------ RECORD EXTRACTS ------

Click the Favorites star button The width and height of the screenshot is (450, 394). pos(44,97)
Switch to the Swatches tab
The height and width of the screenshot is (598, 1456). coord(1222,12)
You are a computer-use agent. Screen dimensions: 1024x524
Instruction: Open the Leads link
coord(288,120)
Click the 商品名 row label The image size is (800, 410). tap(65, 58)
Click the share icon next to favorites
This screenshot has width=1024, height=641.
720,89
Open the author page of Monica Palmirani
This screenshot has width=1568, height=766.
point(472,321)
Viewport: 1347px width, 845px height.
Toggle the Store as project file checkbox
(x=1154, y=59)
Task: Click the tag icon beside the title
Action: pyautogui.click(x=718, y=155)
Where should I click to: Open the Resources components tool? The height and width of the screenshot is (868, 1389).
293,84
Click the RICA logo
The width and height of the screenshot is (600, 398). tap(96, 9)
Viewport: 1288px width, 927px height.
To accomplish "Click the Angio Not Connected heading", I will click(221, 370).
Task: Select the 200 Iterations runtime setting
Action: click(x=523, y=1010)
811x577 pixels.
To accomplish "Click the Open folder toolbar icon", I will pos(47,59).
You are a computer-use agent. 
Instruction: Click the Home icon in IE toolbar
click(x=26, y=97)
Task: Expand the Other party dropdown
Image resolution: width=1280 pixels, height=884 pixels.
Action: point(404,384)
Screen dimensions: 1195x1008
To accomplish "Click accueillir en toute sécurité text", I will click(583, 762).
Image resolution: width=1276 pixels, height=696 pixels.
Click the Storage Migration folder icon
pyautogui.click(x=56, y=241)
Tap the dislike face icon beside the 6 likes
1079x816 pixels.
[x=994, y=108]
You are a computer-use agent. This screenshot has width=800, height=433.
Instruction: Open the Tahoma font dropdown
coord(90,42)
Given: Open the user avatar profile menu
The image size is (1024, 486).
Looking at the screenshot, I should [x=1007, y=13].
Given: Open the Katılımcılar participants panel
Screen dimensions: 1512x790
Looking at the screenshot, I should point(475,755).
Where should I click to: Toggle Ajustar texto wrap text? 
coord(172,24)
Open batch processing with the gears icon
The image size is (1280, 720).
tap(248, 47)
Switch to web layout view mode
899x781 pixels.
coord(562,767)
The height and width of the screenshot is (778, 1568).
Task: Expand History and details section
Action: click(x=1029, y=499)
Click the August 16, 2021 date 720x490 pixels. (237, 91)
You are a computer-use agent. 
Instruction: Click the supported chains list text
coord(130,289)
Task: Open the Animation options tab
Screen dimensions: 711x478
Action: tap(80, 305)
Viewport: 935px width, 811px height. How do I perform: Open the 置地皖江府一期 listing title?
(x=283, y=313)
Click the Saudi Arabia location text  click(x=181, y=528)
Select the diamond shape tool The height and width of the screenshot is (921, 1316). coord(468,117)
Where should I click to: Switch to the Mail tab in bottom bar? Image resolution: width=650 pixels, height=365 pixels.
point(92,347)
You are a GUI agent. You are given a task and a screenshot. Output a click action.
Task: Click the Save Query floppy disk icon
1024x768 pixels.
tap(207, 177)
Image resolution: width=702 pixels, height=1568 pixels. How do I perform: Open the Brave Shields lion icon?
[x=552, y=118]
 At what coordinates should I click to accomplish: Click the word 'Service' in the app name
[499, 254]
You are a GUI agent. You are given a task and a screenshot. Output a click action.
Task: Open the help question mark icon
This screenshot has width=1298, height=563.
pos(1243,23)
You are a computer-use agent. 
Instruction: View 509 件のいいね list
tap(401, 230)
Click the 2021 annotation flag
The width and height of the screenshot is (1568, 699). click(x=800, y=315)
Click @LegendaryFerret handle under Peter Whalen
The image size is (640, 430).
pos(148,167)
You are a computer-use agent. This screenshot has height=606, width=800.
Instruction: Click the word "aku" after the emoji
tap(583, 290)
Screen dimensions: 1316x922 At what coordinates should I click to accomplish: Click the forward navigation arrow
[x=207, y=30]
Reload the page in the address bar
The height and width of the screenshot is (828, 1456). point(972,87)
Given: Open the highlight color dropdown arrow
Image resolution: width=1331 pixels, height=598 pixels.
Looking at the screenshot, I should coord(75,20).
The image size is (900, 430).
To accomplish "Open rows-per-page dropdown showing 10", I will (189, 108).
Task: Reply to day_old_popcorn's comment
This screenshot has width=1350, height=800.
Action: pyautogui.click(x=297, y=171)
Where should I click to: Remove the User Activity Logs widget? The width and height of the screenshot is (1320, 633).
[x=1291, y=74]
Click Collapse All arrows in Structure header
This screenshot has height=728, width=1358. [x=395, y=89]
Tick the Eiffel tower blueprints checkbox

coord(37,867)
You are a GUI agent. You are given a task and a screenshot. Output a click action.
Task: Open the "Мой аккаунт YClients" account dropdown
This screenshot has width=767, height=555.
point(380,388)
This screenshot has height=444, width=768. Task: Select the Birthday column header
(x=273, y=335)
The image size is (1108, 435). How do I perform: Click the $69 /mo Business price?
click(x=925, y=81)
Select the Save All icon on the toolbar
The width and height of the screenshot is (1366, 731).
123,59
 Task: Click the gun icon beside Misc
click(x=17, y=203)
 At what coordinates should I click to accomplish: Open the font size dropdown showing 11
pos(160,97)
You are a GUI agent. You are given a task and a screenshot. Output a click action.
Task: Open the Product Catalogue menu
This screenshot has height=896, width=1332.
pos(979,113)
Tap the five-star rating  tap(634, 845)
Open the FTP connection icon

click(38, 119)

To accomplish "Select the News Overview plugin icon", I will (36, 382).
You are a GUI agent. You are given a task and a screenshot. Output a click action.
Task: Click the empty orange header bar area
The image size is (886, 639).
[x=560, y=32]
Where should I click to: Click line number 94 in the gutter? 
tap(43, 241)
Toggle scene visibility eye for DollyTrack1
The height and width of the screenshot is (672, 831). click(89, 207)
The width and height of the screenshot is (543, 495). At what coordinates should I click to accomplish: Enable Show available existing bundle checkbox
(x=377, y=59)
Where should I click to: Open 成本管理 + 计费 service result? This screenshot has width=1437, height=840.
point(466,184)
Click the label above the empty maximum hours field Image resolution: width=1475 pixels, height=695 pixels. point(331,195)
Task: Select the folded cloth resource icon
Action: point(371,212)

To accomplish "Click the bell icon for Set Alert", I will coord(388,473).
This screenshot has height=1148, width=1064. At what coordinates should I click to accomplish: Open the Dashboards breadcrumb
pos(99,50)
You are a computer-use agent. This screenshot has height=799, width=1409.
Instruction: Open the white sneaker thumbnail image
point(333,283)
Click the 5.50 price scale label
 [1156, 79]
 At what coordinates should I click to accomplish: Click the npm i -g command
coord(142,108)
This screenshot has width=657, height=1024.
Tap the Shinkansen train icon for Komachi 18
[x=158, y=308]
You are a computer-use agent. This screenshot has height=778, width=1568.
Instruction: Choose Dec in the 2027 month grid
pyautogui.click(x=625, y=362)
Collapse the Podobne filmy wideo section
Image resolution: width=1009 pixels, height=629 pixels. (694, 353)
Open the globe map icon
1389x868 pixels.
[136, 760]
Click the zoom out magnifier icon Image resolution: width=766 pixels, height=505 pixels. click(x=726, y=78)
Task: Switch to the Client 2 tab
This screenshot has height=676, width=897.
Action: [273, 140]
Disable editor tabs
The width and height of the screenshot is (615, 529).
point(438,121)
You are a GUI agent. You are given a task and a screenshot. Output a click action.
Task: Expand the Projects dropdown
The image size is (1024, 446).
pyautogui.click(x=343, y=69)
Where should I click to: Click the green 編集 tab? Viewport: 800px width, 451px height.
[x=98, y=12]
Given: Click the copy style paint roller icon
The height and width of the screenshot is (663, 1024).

------

Lay out every line of the items above as a Markdown table with two columns, Row and Line, giving each line its own numbered row and leaving out blank lines.

| Row | Line |
|---|---|
| 1 | Click the Favorites star button The width and height of the screenshot is (450, 394). pos(44,97) |
| 2 | Switch to the Swatches tab |
| 3 | The height and width of the screenshot is (598, 1456). coord(1222,12) |
| 4 | You are a computer-use agent. Screen dimensions: 1024x524 |
| 5 | Instruction: Open the Leads link |
| 6 | coord(288,120) |
| 7 | Click the 商品名 row label The image size is (800, 410). tap(65, 58) |
| 8 | Click the share icon next to favorites |
| 9 | This screenshot has width=1024, height=641. |
| 10 | 720,89 |
| 11 | Open the author page of Monica Palmirani |
| 12 | This screenshot has width=1568, height=766. |
| 13 | point(472,321) |
| 14 | Viewport: 1347px width, 845px height. |
| 15 | Toggle the Store as project file checkbox |
| 16 | (x=1154, y=59) |
| 17 | Task: Click the tag icon beside the title |
| 18 | Action: pyautogui.click(x=718, y=155) |
| 19 | Where should I click to: Open the Resources components tool? The height and width of the screenshot is (868, 1389). |
| 20 | 293,84 |
| 21 | Click the RICA logo |
| 22 | The width and height of the screenshot is (600, 398). tap(96, 9) |
| 23 | Viewport: 1288px width, 927px height. |
| 24 | To accomplish "Click the Angio Not Connected heading", I will click(221, 370). |
| 25 | Task: Select the 200 Iterations runtime setting |
| 26 | Action: click(x=523, y=1010) |
| 27 | 811x577 pixels. |
| 28 | To accomplish "Click the Open folder toolbar icon", I will pos(47,59). |
| 29 | You are a computer-use agent.  |
| 30 | Instruction: Click the Home icon in IE toolbar |
| 31 | click(x=26, y=97) |
| 32 | Task: Expand the Other party dropdown |
| 33 | Image resolution: width=1280 pixels, height=884 pixels. |
| 34 | Action: point(404,384) |
| 35 | Screen dimensions: 1195x1008 |
| 36 | To accomplish "Click accueillir en toute sécurité text", I will click(583, 762). |
| 37 | Image resolution: width=1276 pixels, height=696 pixels. |
| 38 | Click the Storage Migration folder icon |
| 39 | pyautogui.click(x=56, y=241) |
| 40 | Tap the dislike face icon beside the 6 likes |
| 41 | 1079x816 pixels. |
| 42 | [x=994, y=108] |
| 43 | You are a computer-use agent. This screenshot has width=800, height=433. |
| 44 | Instruction: Open the Tahoma font dropdown |
| 45 | coord(90,42) |
| 46 | Given: Open the user avatar profile menu |
| 47 | The image size is (1024, 486). |
| 48 | Looking at the screenshot, I should [x=1007, y=13]. |
| 49 | Given: Open the Katılımcılar participants panel |
| 50 | Screen dimensions: 1512x790 |
| 51 | Looking at the screenshot, I should point(475,755). |
| 52 | Where should I click to: Toggle Ajustar texto wrap text?  |
| 53 | coord(172,24) |
| 54 | Open batch processing with the gears icon |
| 55 | The image size is (1280, 720). |
| 56 | tap(248, 47) |
| 57 | Switch to web layout view mode |
| 58 | 899x781 pixels. |
| 59 | coord(562,767) |
| 60 | The height and width of the screenshot is (778, 1568). |
| 61 | Task: Expand History and details section |
| 62 | Action: click(x=1029, y=499) |
| 63 | Click the August 16, 2021 date 720x490 pixels. (237, 91) |
| 64 | You are a computer-use agent.  |
| 65 | Instruction: Click the supported chains list text |
| 66 | coord(130,289) |
| 67 | Task: Open the Animation options tab |
| 68 | Screen dimensions: 711x478 |
| 69 | Action: tap(80, 305) |
| 70 | Viewport: 935px width, 811px height. How do I perform: Open the 置地皖江府一期 listing title? |
| 71 | (x=283, y=313) |
| 72 | Click the Saudi Arabia location text  click(x=181, y=528) |
| 73 | Select the diamond shape tool The height and width of the screenshot is (921, 1316). coord(468,117) |
| 74 | Where should I click to: Switch to the Mail tab in bottom bar? Image resolution: width=650 pixels, height=365 pixels. |
| 75 | point(92,347) |
| 76 | You are a GUI agent. You are given a task and a screenshot. Output a click action. |
| 77 | Task: Click the Save Query floppy disk icon |
| 78 | 1024x768 pixels. |
| 79 | tap(207, 177) |
| 80 | Image resolution: width=702 pixels, height=1568 pixels. How do I perform: Open the Brave Shields lion icon? |
| 81 | [x=552, y=118] |
| 82 |  At what coordinates should I click to accomplish: Click the word 'Service' in the app name |
| 83 | [499, 254] |
| 84 | You are a GUI agent. You are given a task and a screenshot. Output a click action. |
| 85 | Task: Open the help question mark icon |
| 86 | This screenshot has width=1298, height=563. |
| 87 | pos(1243,23) |
| 88 | You are a computer-use agent.  |
| 89 | Instruction: View 509 件のいいね list |
| 90 | tap(401, 230) |
| 91 | Click the 2021 annotation flag |
| 92 | The width and height of the screenshot is (1568, 699). click(x=800, y=315) |
| 93 | Click @LegendaryFerret handle under Peter Whalen |
| 94 | The image size is (640, 430). |
| 95 | pos(148,167) |
| 96 | You are a computer-use agent. This screenshot has height=606, width=800. |
| 97 | Instruction: Click the word "aku" after the emoji |
| 98 | tap(583, 290) |
| 99 | Screen dimensions: 1316x922 At what coordinates should I click to accomplish: Click the forward navigation arrow |
| 100 | [x=207, y=30] |
| 101 | Reload the page in the address bar |
| 102 | The height and width of the screenshot is (828, 1456). point(972,87) |
| 103 | Given: Open the highlight color dropdown arrow |
| 104 | Image resolution: width=1331 pixels, height=598 pixels. |
| 105 | Looking at the screenshot, I should coord(75,20). |
| 106 | The image size is (900, 430). |
| 107 | To accomplish "Open rows-per-page dropdown showing 10", I will (189, 108). |
| 108 | Task: Reply to day_old_popcorn's comment |
| 109 | This screenshot has width=1350, height=800. |
| 110 | Action: pyautogui.click(x=297, y=171) |
| 111 | Where should I click to: Remove the User Activity Logs widget? The width and height of the screenshot is (1320, 633). |
| 112 | [x=1291, y=74] |
| 113 | Click Collapse All arrows in Structure header |
| 114 | This screenshot has height=728, width=1358. [x=395, y=89] |
| 115 | Tick the Eiffel tower blueprints checkbox |
| 116 | coord(37,867) |
| 117 | You are a GUI agent. You are given a task and a screenshot. Output a click action. |
| 118 | Task: Open the "Мой аккаунт YClients" account dropdown |
| 119 | This screenshot has width=767, height=555. |
| 120 | point(380,388) |
| 121 | This screenshot has height=444, width=768. Task: Select the Birthday column header |
| 122 | (x=273, y=335) |
| 123 | The image size is (1108, 435). How do I perform: Click the $69 /mo Business price? |
| 124 | click(x=925, y=81) |
| 125 | Select the Save All icon on the toolbar |
| 126 | The width and height of the screenshot is (1366, 731). |
| 127 | 123,59 |
| 128 |  Task: Click the gun icon beside Misc |
| 129 | click(x=17, y=203) |
| 130 |  At what coordinates should I click to accomplish: Open the font size dropdown showing 11 |
| 131 | pos(160,97) |
| 132 | You are a GUI agent. You are given a task and a screenshot. Output a click action. |
| 133 | Task: Open the Product Catalogue menu |
| 134 | This screenshot has height=896, width=1332. |
| 135 | pos(979,113) |
| 136 | Tap the five-star rating  tap(634, 845) |
| 137 | Open the FTP connection icon |
| 138 | click(38, 119) |
| 139 | To accomplish "Select the News Overview plugin icon", I will (36, 382). |
| 140 | You are a GUI agent. You are given a task and a screenshot. Output a click action. |
| 141 | Task: Click the empty orange header bar area |
| 142 | The image size is (886, 639). |
| 143 | [x=560, y=32] |
| 144 | Where should I click to: Click line number 94 in the gutter?  |
| 145 | tap(43, 241) |
| 146 | Toggle scene visibility eye for DollyTrack1 |
| 147 | The height and width of the screenshot is (672, 831). click(89, 207) |
| 148 | The width and height of the screenshot is (543, 495). At what coordinates should I click to accomplish: Enable Show available existing bundle checkbox |
| 149 | (x=377, y=59) |
| 150 | Where should I click to: Open 成本管理 + 计费 service result? This screenshot has width=1437, height=840. |
| 151 | point(466,184) |
| 152 | Click the label above the empty maximum hours field Image resolution: width=1475 pixels, height=695 pixels. point(331,195) |
| 153 | Task: Select the folded cloth resource icon |
| 154 | Action: point(371,212) |
| 155 | To accomplish "Click the bell icon for Set Alert", I will coord(388,473). |
| 156 | This screenshot has height=1148, width=1064. At what coordinates should I click to accomplish: Open the Dashboards breadcrumb |
| 157 | pos(99,50) |
| 158 | You are a computer-use agent. This screenshot has height=799, width=1409. |
| 159 | Instruction: Open the white sneaker thumbnail image |
| 160 | point(333,283) |
| 161 | Click the 5.50 price scale label |
| 162 |  [1156, 79] |
| 163 |  At what coordinates should I click to accomplish: Click the npm i -g command |
| 164 | coord(142,108) |
| 165 | This screenshot has width=657, height=1024. |
| 166 | Tap the Shinkansen train icon for Komachi 18 |
| 167 | [x=158, y=308] |
| 168 | You are a computer-use agent. This screenshot has height=778, width=1568. |
| 169 | Instruction: Choose Dec in the 2027 month grid |
| 170 | pyautogui.click(x=625, y=362) |
| 171 | Collapse the Podobne filmy wideo section |
| 172 | Image resolution: width=1009 pixels, height=629 pixels. (694, 353) |
| 173 | Open the globe map icon |
| 174 | 1389x868 pixels. |
| 175 | [136, 760] |
| 176 | Click the zoom out magnifier icon Image resolution: width=766 pixels, height=505 pixels. click(x=726, y=78) |
| 177 | Task: Switch to the Client 2 tab |
| 178 | This screenshot has height=676, width=897. |
| 179 | Action: [273, 140] |
| 180 | Disable editor tabs |
| 181 | The width and height of the screenshot is (615, 529). |
| 182 | point(438,121) |
| 183 | You are a GUI agent. You are given a task and a screenshot. Output a click action. |
| 184 | Task: Expand the Projects dropdown |
| 185 | The image size is (1024, 446). |
| 186 | pyautogui.click(x=343, y=69) |
| 187 | Where should I click to: Click the green 編集 tab? Viewport: 800px width, 451px height. |
| 188 | [x=98, y=12] |
| 189 | Given: Click the copy style paint roller icon |
| 190 | The height and width of the screenshot is (663, 1024). |